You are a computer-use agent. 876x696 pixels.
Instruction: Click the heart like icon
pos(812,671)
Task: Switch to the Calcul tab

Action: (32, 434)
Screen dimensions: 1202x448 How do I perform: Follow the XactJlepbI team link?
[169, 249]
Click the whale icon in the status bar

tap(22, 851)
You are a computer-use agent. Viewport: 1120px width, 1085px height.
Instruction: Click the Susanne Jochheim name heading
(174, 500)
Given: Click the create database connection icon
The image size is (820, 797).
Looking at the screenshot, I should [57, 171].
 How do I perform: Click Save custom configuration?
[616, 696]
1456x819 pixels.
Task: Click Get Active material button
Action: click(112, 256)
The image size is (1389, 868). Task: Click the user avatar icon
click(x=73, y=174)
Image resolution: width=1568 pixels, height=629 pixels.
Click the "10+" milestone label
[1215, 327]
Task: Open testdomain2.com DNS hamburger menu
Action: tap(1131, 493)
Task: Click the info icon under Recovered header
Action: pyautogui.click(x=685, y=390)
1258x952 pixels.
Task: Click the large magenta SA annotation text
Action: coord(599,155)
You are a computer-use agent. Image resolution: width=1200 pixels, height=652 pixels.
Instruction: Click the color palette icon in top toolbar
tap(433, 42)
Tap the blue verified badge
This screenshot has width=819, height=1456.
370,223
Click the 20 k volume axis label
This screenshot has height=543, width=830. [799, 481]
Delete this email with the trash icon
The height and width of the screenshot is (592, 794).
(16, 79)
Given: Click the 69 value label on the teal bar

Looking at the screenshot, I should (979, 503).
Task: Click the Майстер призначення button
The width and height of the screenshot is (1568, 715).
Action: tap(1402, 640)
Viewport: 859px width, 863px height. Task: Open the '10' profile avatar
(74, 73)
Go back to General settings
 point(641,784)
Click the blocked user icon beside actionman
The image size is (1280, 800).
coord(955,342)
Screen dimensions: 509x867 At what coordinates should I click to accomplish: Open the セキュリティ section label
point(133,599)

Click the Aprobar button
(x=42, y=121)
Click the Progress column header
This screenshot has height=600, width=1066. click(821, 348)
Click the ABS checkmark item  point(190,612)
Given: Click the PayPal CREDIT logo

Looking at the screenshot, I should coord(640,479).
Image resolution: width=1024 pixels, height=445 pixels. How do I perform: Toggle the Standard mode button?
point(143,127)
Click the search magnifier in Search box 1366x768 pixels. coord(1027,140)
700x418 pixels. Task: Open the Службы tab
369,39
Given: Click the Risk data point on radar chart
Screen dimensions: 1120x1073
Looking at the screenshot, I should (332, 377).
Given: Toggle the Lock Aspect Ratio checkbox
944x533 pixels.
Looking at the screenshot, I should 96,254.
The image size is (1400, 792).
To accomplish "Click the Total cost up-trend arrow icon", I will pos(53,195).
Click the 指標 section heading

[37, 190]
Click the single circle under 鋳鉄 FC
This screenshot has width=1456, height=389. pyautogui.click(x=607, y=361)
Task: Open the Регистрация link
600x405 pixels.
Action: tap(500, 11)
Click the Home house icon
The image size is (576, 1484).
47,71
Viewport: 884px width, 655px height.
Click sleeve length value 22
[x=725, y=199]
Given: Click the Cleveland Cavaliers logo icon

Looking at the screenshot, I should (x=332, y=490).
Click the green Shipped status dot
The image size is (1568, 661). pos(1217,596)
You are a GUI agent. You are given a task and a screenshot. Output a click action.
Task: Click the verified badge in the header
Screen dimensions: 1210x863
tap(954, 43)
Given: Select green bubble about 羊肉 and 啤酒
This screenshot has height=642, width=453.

DIRECTIONS FOR THIS TASK = Copy out each line of the data containing the string "verified".

TASK RESPONSE =
Tap the blue verified badge
Task: Click the verified badge in the header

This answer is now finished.